In questo senso, in questo percorso, Arkéon è stato per me determinante. Sì, per alcuni strumenti che mi ha dato, per la conoscenza di alcuni meccanismi dell’anima, automatismi del cuore, leggi collettive non scritte che regolano le vite umane. Ma soprattutto perché mi ha offerto un cerchio dove sedermi, conoscere gli altri e me stesso. Dove poter guardare nella vita altrui tutto ciò che non riuscivo a vedere della vita mia. Dove poter ascoltare il grido della mia anima, che credevo di dolore e invece era di vita. Dove poter accogliere da altri uomini gli insegnamenti che non avevo saputo accogliere da mio padre, per imparare il ritorno da lui e cominciare la mia vita da uomo. Dove condividere un pezzo di strada.
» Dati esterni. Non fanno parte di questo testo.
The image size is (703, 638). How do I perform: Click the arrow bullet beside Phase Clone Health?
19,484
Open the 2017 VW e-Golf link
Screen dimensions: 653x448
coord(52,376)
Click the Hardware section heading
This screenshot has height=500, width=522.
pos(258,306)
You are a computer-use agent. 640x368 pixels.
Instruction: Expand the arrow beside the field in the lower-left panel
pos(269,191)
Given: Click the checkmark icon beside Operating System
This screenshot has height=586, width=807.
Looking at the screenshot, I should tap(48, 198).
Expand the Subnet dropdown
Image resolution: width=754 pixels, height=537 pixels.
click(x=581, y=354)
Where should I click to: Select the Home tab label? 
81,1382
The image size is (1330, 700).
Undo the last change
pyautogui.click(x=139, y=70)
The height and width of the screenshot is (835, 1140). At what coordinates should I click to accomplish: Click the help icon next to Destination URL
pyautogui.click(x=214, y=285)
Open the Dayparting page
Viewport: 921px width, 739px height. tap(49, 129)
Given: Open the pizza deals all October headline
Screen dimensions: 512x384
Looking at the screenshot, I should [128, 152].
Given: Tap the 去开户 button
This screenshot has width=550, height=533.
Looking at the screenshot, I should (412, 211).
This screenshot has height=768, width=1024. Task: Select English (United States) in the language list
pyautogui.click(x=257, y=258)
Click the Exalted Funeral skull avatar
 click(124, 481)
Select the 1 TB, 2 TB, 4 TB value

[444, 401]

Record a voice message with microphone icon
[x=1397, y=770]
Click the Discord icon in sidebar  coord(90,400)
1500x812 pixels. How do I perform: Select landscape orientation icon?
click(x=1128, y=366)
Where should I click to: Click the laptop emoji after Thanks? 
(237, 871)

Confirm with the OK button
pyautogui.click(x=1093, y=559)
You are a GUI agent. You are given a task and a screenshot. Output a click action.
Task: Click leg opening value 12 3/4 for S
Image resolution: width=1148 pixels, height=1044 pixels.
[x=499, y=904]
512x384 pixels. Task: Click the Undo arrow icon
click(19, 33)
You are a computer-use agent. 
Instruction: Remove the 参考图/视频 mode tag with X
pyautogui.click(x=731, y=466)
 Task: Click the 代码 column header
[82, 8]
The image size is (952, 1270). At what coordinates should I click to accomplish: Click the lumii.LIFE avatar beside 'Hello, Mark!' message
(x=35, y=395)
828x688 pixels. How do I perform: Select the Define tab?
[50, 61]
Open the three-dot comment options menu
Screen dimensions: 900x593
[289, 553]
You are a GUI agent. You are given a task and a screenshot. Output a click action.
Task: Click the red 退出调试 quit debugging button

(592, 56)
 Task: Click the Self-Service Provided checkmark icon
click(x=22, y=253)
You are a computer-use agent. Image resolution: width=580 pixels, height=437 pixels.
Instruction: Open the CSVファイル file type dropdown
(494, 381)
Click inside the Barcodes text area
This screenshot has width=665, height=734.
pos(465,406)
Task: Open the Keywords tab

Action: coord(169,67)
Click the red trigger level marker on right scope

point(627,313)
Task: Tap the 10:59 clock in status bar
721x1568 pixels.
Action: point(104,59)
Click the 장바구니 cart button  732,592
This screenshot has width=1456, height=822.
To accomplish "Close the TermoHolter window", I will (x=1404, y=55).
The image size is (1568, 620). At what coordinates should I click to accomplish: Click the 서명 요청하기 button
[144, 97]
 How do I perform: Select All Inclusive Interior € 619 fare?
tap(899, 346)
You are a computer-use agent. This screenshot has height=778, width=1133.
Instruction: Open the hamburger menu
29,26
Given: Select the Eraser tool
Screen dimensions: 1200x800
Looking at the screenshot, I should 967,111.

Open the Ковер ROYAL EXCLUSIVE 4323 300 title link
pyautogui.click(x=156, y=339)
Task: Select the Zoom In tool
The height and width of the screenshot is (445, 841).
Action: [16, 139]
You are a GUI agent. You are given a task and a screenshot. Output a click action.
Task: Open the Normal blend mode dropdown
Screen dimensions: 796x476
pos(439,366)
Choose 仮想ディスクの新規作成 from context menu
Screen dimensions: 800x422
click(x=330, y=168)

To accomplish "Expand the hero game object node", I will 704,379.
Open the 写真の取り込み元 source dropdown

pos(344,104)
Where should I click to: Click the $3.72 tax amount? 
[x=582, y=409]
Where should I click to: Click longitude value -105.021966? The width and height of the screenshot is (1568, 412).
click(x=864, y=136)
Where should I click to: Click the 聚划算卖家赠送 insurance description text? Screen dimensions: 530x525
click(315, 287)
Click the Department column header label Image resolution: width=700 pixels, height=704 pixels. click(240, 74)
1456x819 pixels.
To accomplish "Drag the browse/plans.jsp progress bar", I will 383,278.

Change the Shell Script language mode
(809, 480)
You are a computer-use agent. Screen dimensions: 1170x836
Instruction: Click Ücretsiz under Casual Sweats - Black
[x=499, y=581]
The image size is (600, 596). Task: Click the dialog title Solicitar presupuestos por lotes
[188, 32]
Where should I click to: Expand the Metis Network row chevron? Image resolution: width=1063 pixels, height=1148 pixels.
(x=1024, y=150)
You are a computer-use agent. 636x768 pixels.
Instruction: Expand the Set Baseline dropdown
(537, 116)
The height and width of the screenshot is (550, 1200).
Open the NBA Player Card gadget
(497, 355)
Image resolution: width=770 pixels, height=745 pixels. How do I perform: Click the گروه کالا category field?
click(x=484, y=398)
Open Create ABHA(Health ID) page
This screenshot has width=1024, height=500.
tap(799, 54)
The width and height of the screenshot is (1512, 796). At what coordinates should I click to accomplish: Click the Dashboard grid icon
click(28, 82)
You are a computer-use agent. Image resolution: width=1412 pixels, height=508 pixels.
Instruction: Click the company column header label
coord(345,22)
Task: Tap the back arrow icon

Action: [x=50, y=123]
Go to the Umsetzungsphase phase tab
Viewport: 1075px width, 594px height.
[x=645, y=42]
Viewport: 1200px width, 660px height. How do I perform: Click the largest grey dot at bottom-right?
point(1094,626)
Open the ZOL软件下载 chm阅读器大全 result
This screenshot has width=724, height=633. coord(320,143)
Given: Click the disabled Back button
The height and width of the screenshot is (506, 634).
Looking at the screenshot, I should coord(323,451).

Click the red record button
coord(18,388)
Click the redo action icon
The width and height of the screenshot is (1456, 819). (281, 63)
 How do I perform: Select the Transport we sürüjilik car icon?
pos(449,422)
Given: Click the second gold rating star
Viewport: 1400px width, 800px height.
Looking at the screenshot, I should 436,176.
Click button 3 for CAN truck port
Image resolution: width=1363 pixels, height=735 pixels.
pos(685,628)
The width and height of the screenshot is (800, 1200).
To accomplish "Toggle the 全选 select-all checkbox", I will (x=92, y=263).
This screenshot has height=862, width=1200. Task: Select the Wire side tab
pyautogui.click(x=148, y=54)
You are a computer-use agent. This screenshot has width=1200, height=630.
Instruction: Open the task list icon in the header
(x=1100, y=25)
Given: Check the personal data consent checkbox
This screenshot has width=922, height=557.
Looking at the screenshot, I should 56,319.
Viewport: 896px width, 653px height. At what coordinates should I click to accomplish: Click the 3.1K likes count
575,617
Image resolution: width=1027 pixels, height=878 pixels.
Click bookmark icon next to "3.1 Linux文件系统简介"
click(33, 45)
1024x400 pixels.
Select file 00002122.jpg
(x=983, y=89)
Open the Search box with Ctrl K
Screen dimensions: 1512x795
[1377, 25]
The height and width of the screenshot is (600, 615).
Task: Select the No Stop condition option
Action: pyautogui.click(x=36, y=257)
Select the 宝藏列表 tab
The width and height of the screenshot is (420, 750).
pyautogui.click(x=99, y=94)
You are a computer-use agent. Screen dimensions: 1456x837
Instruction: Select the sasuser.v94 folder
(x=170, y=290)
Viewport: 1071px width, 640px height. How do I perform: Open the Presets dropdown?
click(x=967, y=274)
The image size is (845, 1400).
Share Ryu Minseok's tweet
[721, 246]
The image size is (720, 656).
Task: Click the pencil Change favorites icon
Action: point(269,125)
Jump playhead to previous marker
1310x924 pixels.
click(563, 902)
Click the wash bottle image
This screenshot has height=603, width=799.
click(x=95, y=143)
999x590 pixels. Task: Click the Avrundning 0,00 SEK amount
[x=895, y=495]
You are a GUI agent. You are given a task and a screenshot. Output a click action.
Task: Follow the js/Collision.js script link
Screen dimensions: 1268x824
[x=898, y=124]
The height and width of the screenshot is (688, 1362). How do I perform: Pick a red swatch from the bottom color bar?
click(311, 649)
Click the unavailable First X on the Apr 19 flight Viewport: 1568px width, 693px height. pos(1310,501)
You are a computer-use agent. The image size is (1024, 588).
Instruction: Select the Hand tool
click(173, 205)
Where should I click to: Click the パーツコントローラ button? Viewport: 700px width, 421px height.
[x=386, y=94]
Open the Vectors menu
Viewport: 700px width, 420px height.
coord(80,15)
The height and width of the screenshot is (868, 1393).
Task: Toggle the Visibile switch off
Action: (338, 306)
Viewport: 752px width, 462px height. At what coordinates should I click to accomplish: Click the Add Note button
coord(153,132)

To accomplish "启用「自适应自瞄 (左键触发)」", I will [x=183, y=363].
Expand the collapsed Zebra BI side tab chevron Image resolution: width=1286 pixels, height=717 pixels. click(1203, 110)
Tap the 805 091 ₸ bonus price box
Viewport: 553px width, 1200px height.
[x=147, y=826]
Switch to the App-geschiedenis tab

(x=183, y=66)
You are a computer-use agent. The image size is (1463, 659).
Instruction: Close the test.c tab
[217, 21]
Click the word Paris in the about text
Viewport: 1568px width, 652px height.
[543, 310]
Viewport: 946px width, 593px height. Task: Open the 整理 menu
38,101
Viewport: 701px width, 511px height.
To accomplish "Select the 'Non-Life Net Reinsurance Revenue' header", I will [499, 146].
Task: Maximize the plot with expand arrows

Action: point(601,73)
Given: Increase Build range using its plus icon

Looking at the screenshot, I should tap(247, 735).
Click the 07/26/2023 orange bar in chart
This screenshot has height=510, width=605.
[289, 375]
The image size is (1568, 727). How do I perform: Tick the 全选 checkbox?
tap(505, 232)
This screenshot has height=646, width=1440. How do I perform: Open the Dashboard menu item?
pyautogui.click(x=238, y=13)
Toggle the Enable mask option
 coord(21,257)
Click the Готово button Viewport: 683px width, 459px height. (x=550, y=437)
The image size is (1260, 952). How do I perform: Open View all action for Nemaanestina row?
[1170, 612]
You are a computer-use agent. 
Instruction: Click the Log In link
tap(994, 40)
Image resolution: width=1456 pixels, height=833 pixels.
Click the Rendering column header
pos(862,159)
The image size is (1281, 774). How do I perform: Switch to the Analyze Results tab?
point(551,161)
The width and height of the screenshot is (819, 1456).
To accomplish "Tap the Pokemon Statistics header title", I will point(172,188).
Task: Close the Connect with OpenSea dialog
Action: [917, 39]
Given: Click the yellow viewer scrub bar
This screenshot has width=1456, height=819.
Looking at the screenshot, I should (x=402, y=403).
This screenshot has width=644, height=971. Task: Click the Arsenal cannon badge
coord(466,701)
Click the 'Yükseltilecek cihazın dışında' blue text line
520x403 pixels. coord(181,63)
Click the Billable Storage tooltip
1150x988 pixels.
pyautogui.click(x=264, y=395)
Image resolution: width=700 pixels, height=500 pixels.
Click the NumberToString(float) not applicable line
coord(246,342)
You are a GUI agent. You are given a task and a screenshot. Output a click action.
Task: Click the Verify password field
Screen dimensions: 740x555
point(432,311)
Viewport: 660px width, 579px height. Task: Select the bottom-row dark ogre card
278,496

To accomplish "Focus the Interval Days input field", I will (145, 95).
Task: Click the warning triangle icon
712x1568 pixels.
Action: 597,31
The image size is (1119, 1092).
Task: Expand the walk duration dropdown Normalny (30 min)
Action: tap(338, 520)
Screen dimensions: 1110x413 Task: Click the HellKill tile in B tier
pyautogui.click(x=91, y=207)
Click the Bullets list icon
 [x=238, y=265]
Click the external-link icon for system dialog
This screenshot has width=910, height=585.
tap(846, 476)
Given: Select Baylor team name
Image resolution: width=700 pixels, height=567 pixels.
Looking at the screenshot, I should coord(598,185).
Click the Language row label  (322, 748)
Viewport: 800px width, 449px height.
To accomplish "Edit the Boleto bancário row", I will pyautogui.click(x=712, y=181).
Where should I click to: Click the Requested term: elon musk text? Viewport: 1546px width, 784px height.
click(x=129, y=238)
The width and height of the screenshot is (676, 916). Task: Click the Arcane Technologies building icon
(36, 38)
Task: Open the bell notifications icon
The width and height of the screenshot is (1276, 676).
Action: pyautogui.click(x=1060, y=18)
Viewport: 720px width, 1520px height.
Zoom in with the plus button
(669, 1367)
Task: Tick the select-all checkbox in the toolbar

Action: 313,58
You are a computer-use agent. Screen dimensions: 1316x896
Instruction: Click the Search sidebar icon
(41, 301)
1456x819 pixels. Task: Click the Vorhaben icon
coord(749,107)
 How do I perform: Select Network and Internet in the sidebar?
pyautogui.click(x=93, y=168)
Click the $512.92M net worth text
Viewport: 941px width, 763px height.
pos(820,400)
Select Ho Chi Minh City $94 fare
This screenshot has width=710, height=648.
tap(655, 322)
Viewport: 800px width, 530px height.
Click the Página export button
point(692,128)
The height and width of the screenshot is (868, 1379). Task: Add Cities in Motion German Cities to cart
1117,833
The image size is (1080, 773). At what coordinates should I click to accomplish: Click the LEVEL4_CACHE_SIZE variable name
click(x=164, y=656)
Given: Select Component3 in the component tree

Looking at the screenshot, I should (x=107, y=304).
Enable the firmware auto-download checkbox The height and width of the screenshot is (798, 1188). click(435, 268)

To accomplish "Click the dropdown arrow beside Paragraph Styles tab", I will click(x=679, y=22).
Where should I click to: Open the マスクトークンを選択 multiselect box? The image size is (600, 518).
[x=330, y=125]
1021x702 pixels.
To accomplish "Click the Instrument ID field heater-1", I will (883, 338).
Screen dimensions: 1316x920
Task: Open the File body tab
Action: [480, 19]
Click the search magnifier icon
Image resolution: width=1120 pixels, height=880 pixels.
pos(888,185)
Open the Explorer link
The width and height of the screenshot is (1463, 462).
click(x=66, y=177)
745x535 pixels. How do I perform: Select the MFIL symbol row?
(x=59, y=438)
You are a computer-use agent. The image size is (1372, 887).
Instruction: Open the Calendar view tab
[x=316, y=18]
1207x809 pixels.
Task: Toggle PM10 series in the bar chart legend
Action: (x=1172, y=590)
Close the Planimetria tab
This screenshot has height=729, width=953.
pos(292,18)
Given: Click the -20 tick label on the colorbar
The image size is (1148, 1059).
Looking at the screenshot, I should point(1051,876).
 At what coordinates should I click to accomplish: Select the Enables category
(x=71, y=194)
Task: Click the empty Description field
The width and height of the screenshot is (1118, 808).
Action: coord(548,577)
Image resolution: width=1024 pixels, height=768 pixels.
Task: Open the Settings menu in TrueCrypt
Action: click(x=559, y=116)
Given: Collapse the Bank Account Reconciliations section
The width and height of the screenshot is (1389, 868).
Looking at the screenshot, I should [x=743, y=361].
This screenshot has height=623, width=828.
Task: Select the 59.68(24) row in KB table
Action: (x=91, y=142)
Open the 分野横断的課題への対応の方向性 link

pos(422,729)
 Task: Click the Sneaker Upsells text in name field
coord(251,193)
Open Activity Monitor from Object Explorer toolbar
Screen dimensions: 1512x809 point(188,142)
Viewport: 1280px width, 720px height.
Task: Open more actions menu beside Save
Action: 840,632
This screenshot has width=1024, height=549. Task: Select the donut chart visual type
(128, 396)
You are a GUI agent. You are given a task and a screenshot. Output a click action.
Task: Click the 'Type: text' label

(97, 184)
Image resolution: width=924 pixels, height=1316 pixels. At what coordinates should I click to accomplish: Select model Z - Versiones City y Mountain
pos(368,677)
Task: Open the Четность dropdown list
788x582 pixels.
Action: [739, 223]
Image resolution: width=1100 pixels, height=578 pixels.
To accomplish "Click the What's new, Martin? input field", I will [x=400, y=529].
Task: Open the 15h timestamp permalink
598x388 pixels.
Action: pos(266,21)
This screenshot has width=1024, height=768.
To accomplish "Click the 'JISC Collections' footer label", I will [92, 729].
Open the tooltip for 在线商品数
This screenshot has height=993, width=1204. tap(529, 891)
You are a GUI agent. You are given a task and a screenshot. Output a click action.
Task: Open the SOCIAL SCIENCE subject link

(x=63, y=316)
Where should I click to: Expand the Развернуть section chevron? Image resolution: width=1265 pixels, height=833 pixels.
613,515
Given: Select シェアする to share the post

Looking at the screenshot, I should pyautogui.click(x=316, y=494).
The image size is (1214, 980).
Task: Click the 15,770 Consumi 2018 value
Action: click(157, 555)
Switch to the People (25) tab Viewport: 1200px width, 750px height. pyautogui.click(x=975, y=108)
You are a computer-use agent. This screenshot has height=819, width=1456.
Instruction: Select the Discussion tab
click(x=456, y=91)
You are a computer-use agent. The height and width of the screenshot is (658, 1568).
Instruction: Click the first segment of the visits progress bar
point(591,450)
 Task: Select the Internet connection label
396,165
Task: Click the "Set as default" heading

Ho portato in Arkéon un cuore di pietra e mi ha ridato un cuore di carne.
Dieci anni dopo ...
6 anni fa
Difficile commentare. Credo che un errore grossolano che fanno coloro che odiano Arkeon sia di pensare (o voler far pensare) che si vendesse falsamente un non so quale sorta di "potere" che rendesse in un certo senso "invincibili", dal mondo, dalla vita, dagli eventi. Credo che davvero in pochi abbiano compreso che in realtà, chi lo voleva per davvero, si interrogava sul senso della vita (la sua) e delle cose. E come per te, anche per me nel tempo le mie domande si sono spostate da sono soddisfatta, nella mia vita c'è quello che vorrei, sono felice in un altro genere di domande più profonde ma che riescono a dare risposte (o anzi a mettere nella giusta luce) le domande precedenti.
RispondiEliminaUn po' per dirla con Gandalf del Signore degli Anelli "dobbiamo solo decidere che cosa fare con il tempo che ci viene concesso".
Ciao e a presto.
Fioridiarancio
Cara Fioridarancio, grazie del tuo commento: è sempre stimolante colgiere i tuoi spunti.
RispondiEliminaPersonalmente penso che chi credeva che Arkéon desse "un potere" era chi lo cercava. E quando non lo ha trovato e anzi ne ha perso, allora ha ribaltato il tavolo.
E' molto bella la frase di Gandalf che citi. Penso a come suoni diversa da "il tempo che abbiamo a disposizione" che di solito sentiamo dire.
Stupenda riflessione. Niente da aggiungere. A parte un sentitissimo GRAZIE!
RispondiEliminaSertan
@ Sertan: grazie a te, spero di rileggerti presto!